An Open Letter Concerning Mother’s Day

…From Those Who Wish We Were Celebrating With You

(Originally posted May 9, 2013 on blogspot.)

When I started writing more seriously six years ago, it was with a specific mission in mind: to tell the story of infertility. What it feels like. What it can do to you. How it affects you every single day. A few things have changed since then. First, I have expanded my topics to include parenthood, mental health issues, adoption, and whatever strikes me on a particular day. Second, I no long categorize myself as a person dealing with infertility. While I never got pregnant, I am a mother now. I am not actively trying to get pregnant, nor am I involved in the adoption process. My journey came to a happy end when our daughter came home.
But I hope the community of women who long to become mothers will still allow me to speak on their behalf. Not only do I remember vividly that longing, I still get pains in my heart when I see pictures of sonograms, or mothers holding newborns immediately after labor. Or when I see children who look exactly like their parents. This is my right to feel that loss, and I will defend that right. If you are interested in arguing with me, please find a different blog to read.

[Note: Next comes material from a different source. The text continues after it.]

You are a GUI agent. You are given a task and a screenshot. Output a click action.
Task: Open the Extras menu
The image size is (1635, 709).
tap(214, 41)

So I find myself now in what feels like an ideal position to be a spokesperson. I remember the pain. I still feel it occasionally. But I am- for the most part- healed from it. At the same time, I have joined that elusive Mommy Club. So I speak the language. I understand their needs too.

With that in mind, I address today the latter group. Those who will be celebrating Mother’s Day as Mothers this Sunday. We have some things we want you- and those celebrating you- to understand.

An Open Letter Concerning Mother’s Day, from Those Who Wish We Were Celebrating-
Mother’s Day is the hardest day of the year for us. It feels like the whole world is celebrating the one thing that is missing in our lives. The one thing we would do anything to have. And the one thing that is entirely out of control. Even so, we do not wish to take away from your celebration. We want you to be honored on Sunday. We want you to be recognized and pampered, and to feel loved. If we do or say anything in the days leading up to your big day that you find hurtful, please consider our acts with grace and patience. We are simply in a lot of pain, and dealing the best that we can.

There are a few things you can do to make the day a little less difficult for us. First, if we choose to stay home, please honor that. Many of us choose this day as a holiday to mourn the loss that we feel. But if we are out- at church, or at special events, or even just dinner or shopping- know that this took courage. We know that you want to support us. But there honestly isn’t a single thing you can say that makes this day hurt less. We understand that things like “Your time will come,” or “It’s in God’s timing,” or “Try to celebrate the other mothers in your life,” feel helpful. But the truth is, they only feel good to you. It is best for us- truly- if you do not bring up Mother’s Day to us at all. We know what day it is. We know that you are thinking of us. We do not need to talk about it. Not today.

One more thought. You do not necessarily know who we are. We may be the career woman who seems to have it all after “choosing” career over family. (…who would give up her career in a heartbeat if she could manage to get pregnant.) We may be the young couple who has secretly been trying to conceive for years. We may have experienced multiple pregnancy losses without sharing the information. We may be in the adoption process but for whatever reason a match has not come through. Please error on the side of caution. If you do not know where we are on our family journey, please do not mention it today.

We know this sounds like a lot. And we do not want you to feel like you’re walking on egg shells on your special day. We also know it sounds more dramatic than could possibly be necessary. We do not ask you to understand. We only ask you to trust. Please be gentle with us today. We are hurting.

Happy Mother’s Day. We hope to celebrate with you next year.